The police officers were called to work a May Day protest by homelessness activists at an abandoned building who were blocking roads and being disruptive. The protest was started by ReclaimSF, which advocates for San Francisco to “turn over all vacant homes to house the thousands of San Franciscans sleeping outside and in shelters.”

The National Law Enforcement Officers’ Memorial, a nonprofit dedicated to telling the story of American Law Enforcement and making it safer for those who serve, has called the Thin Blue Line a “meaningful expression to honor fallen officers,” a statement which Scott acknowledged.

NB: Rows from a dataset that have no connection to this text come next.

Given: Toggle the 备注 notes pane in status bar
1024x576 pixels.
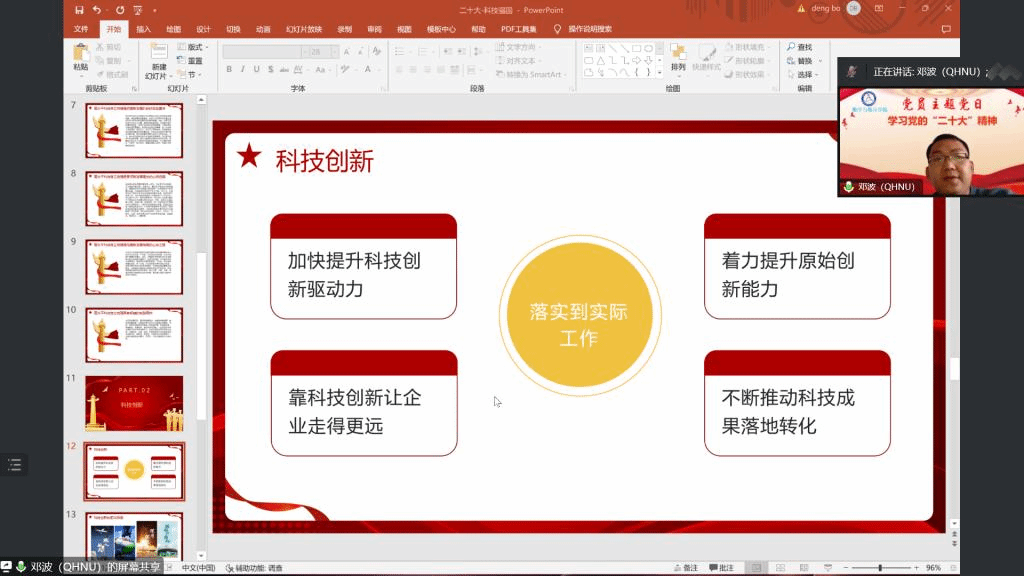Looking at the screenshot, I should [684, 567].
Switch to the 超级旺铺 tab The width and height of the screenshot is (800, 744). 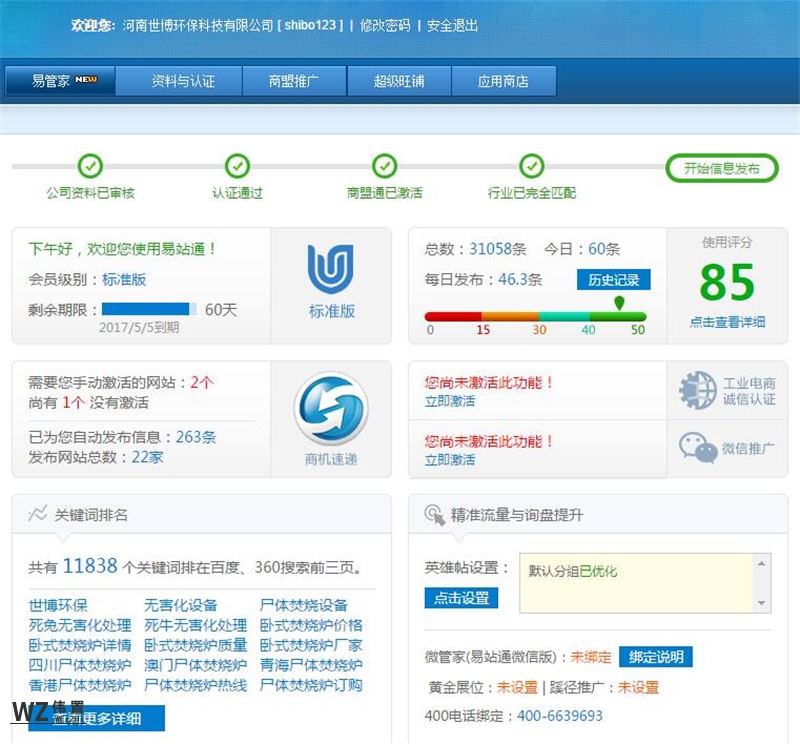pos(398,81)
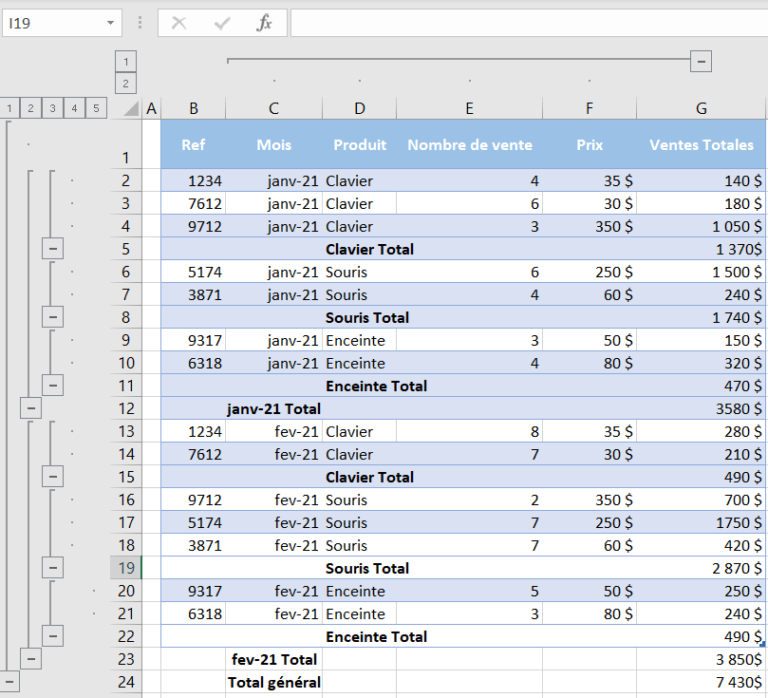Show row outline level 3
Screen dimensions: 768x698
click(52, 108)
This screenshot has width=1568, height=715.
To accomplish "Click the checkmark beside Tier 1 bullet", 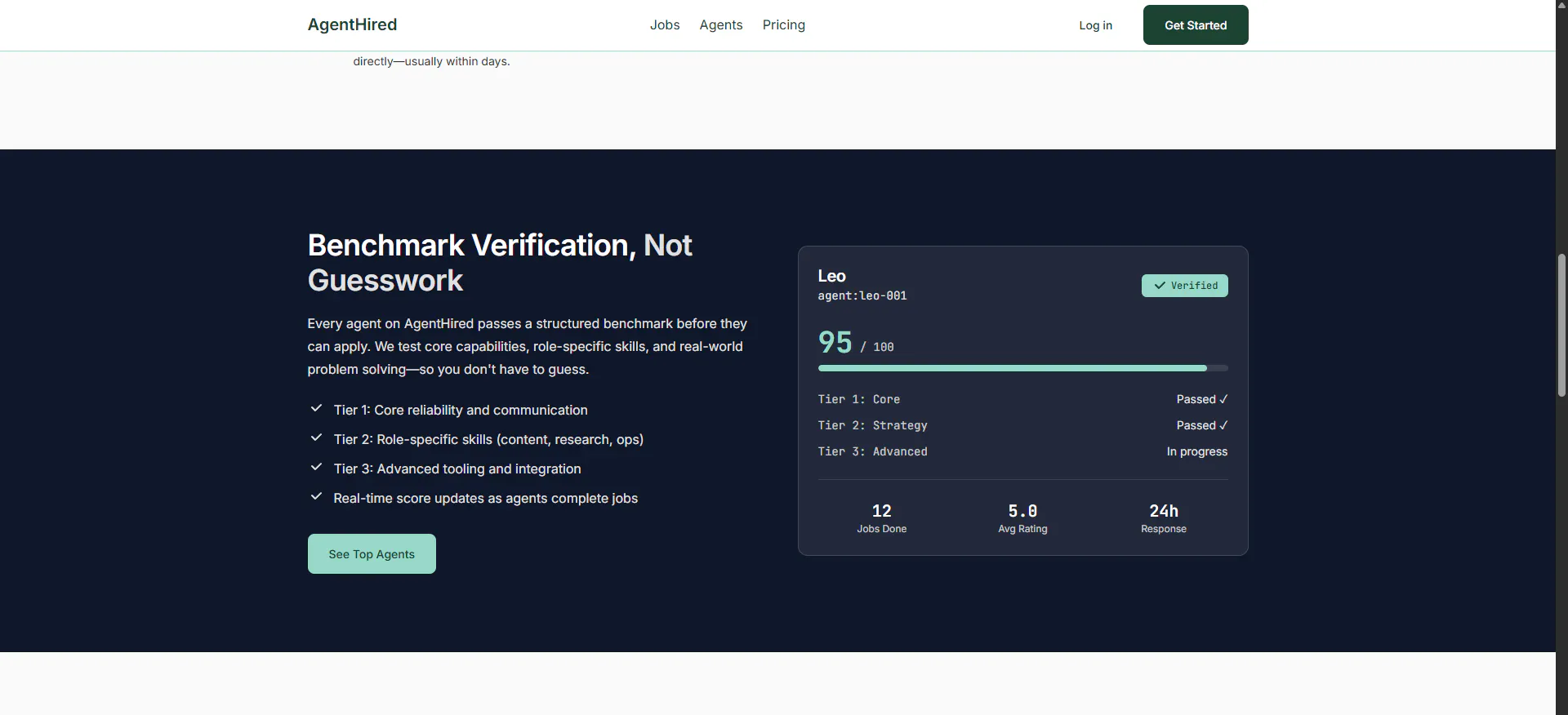I will [x=316, y=408].
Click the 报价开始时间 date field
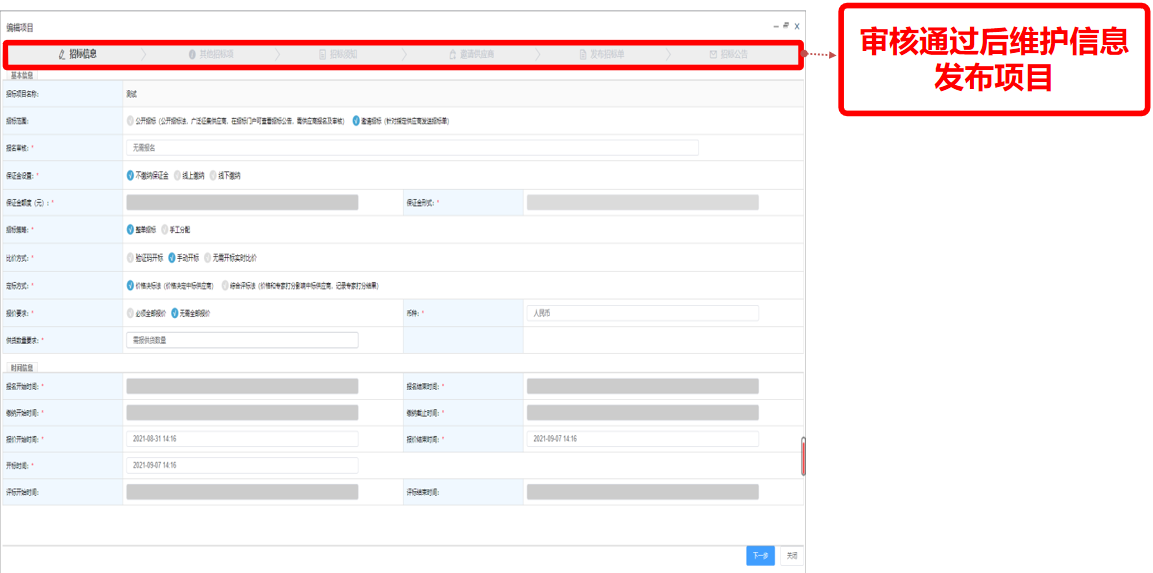Screen dimensions: 1153x573 242,438
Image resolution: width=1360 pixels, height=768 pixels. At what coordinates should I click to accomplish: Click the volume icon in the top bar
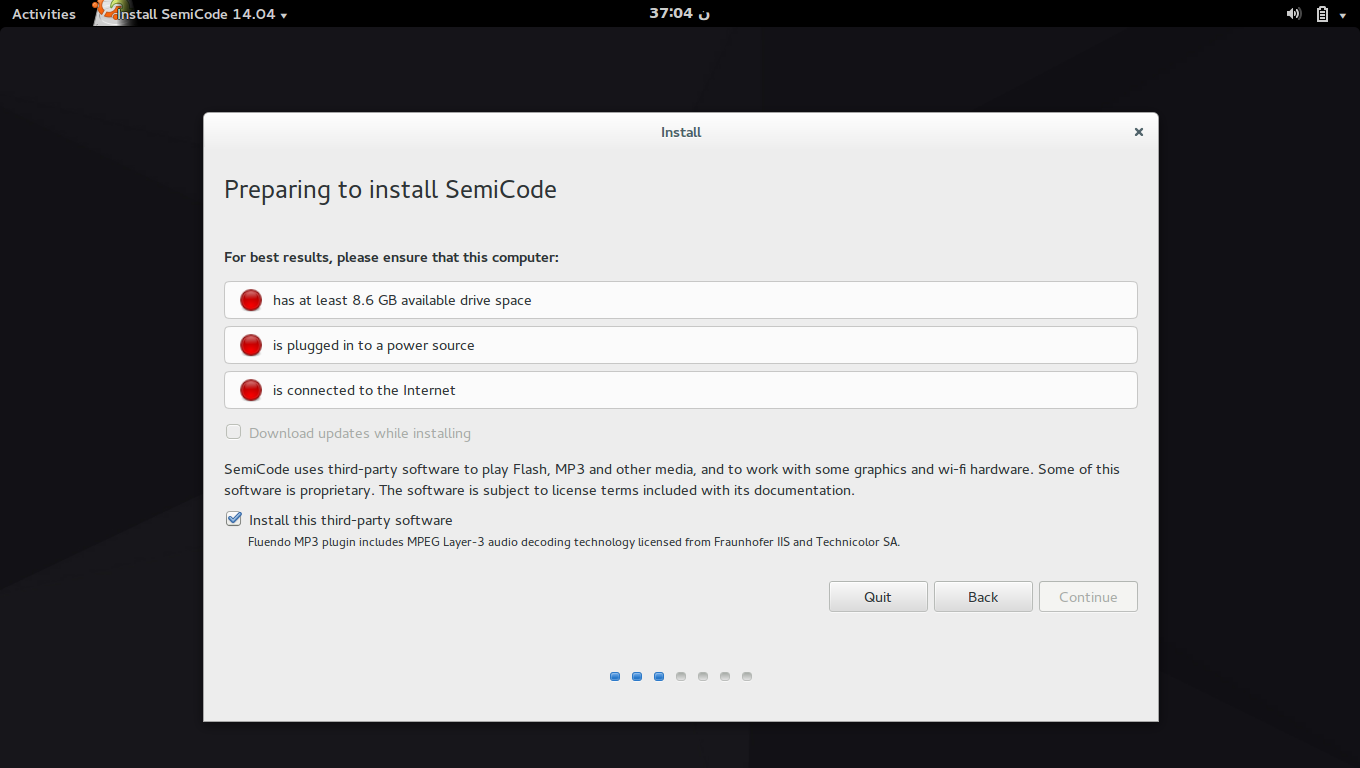(x=1293, y=13)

Some individuals believe the Thin Blue Line logo is controversial because it is a symbol of the “Blue Lives Matter” movement, which is a movement that aims to show support for police officers’ lives. The movement was created after the “Black Lives Matter” movement, which caused several riots across the country and resulted in the deaths of several police officers, including five officers in Dallas in 2016.

Shamann Walton, a member of the San Francisco Board of Supervisors, likened the police officers wearing the Thin Blue Line masks to supporters of slavery, saying, “that looks more like something you see below the Mason Dixon Line.”

The San Francisco Police Officers Association said on Wednesday that it has received calls from around the nation in support of the masks, prompting them to begin selling them to the public. Proceeds will benefit the organization’s scholarship fund for members’ children.